Hosted by Dr. Nancy Elwess, a Vermont resident and a State University of New York professor of molecular biology, the session covered some of the latest findings on the mysterious South American culture. Elwess is a leading researcher on Maya genetics, life-style, and migration patterns and is intensively involved with an on-loan collection of 588 skeletons from Tipu, Belize.

The presentation not only covered anthropological tidbits of information but also touched on problems and challenges a scientist may face in his or her field.

For instance, Elwess related a story about a time she was speaking to a group of colleagues and peers about evidence of a pervasive illness in the skeletons of young Maya children retrieved from the dig site. She said she described to them the texture of some of the bones that seemed to indicate beta thalassemia, a blood disorder that is most often found in the people of the Middle East. The disapproval from the crowd, she said, was palpable, and she left the forum discouraged.

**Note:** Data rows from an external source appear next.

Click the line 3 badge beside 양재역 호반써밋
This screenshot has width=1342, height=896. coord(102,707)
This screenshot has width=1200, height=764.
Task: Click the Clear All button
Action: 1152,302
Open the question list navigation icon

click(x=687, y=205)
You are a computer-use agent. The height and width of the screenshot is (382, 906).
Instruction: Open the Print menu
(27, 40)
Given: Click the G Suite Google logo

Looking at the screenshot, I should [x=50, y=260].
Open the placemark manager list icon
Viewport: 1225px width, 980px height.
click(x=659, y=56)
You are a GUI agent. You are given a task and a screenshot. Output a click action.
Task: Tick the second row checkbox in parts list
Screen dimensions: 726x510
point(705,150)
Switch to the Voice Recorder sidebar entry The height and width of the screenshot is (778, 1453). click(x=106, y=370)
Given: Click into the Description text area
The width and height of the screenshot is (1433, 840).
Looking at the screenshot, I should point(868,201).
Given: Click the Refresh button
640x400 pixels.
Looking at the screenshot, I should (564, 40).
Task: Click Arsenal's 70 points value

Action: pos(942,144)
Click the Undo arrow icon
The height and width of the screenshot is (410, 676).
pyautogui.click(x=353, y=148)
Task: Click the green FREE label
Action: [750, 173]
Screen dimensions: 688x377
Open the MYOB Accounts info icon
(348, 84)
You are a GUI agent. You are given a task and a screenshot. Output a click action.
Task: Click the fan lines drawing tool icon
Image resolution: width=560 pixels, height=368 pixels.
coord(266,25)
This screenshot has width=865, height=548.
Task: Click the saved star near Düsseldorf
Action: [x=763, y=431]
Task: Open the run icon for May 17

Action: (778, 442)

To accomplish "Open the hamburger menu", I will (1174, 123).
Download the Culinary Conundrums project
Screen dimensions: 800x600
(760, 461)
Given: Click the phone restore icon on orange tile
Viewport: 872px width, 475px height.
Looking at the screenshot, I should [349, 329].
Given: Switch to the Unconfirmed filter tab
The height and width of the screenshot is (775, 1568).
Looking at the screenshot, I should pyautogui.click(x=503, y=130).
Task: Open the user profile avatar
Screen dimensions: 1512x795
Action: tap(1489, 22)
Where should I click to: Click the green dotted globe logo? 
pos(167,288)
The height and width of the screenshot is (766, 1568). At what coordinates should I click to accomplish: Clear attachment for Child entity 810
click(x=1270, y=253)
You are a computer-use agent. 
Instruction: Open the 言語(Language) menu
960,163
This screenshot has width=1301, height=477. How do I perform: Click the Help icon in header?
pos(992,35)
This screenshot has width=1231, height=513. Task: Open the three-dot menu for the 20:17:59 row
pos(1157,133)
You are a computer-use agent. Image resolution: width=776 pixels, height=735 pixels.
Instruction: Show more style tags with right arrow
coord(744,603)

As an interesting aside, she said a year later a doctor contacted her to say he had seen the disease in some of the living children at the community he had been volunteering at just a few miles from Tipu. Unfortunately he hadn’t taken any DNA samples she could work with.

On a projector, Elwess showed pictures of the ancient bones and a diagram of the locations where they were found around the temple. She pressed the crowd, particularly the science students, to think of questions they would want answered as researcher: Why are some skeletons more outside the perimeter and lying differently than the others? Why were some skeletons stacked on one another? Were some of the people related? How much time was in-between the deaths?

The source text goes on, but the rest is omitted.